À l’occasion des 50 ans de la bande dessinée Léonard, l’équipe de ZOO a rencontré Turk, son dessinateur historique. Il revient sur la création du personnage avec Bob de Groot, les secrets d’un succès humoristique qui traverse les générations, et l’art de donner vie à l’inventeur le plus déjanté de la BD.

Bonjour Turk, avant d’aborder les aventures de Léonard, on dit souvent qu’une série, c'est la rencontre entre deux artistes. Pouvez-vous revenir sur vos débuts avec le scénariste Bob De Groot ?

Turk : C'est assez simple. On a travaillé chacun à des époques différentes, mais très proche au studio de dessin des éditions Dupuis, qui était Galerie du Centre à Bruxelles. J'y suis passé après lui, puisqu'il avait quand même six ans de plus que moi. On y a gardé des amis, tous les deux. Lorsque j'ai terminé mon service militaire, je me suis dit, il faut quand même que je fasse un métier ! Je suis retourné dans ce studio de dessin, et je me suis ouvert de ma recherche de scénariste, on m'a conseillé d'aller voir Bob. Je suis allé le trouver et on s'est rendu compte qu'on avait le même genre d'humour, un peu iconoclaste pour l'époque. Lui, dessinait dans plusieurs journaux en Belgique.
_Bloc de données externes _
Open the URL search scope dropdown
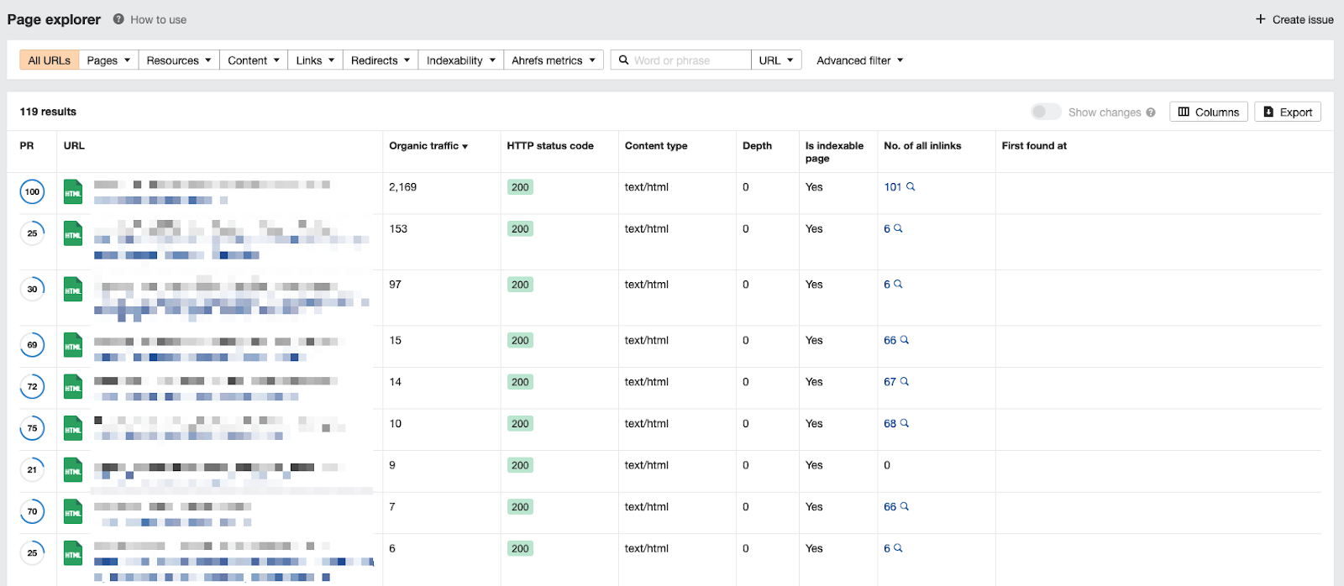This screenshot has width=1344, height=586. point(776,60)
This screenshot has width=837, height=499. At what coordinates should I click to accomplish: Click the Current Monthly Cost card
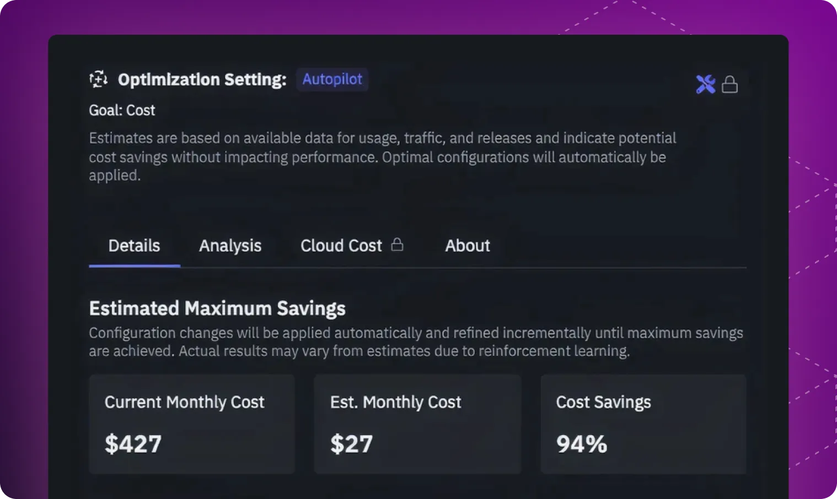coord(192,424)
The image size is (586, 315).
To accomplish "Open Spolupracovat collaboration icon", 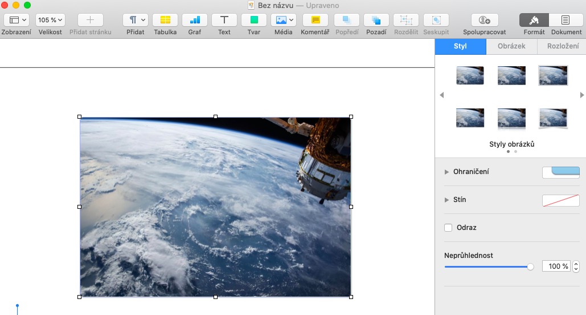I will (x=484, y=20).
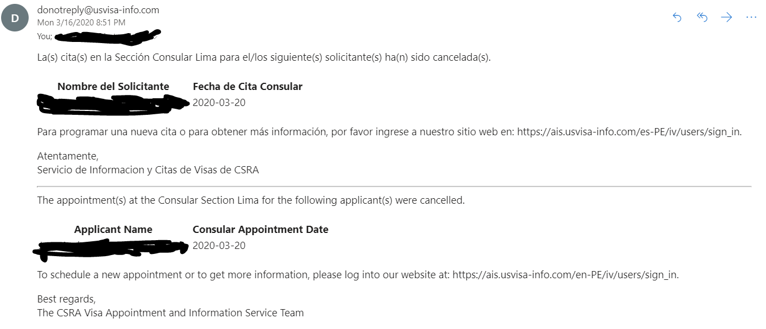Viewport: 766px width, 329px height.
Task: Forward this message using the right-arrow icon
Action: tap(727, 18)

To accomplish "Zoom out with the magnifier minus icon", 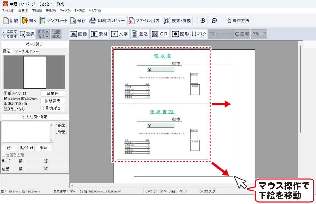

Il avait commencé une série dans Pilote (4 x 8 = 32) sur un scénario de Fred. J’ai commencé par lui donner un coup de main sur ses histoires pour Pilote. Et on a continué à travailler ensemble. Il fallait vivre, on a donc cherché d'autres débouchés. C'est comme ça que, Greg (Rédacteur en chef de Tintin à l’époque) habitant à deux pas de chez Bob, on l’a rencontré. Il nous a alors demandé de travailler pour le magazine Tintin. Puis, il y a eu la création de Robin Dubois, etc. C'est parti comme ça !

Lorsque vous envisagez de devenir dessinateur de bande dessinée, vous avez déjà envie d’un style de dessin humoristique ?

Turk : Non, moi, je pensais plutôt à un style Spirou, Gil Jourdan, etc. C'était ce qui me plaisait, ce que j'avais envie de faire. C’est ce qui m'a bien plu, d'ailleurs, dans la reprise de Clifton, parce que je me sentais à l'aise là-dedans, mais pas forcément dans l'humoristique. C'est assez bizarre, c'est venu par la force des choses.


Planche extraite de la page n°9 du Tome 56 de Léonard "Éclair de Génie" © Le Lombard

Alors, comment est vraiment né Léonard ?

Turk : Il est né de Robin Dubois. Greg lisait tous les scénarios de Robin Dubois que Bob lui présentait. Et sur ses entrefaites, il crée Achille Talon magazine, et il avait besoin de séries.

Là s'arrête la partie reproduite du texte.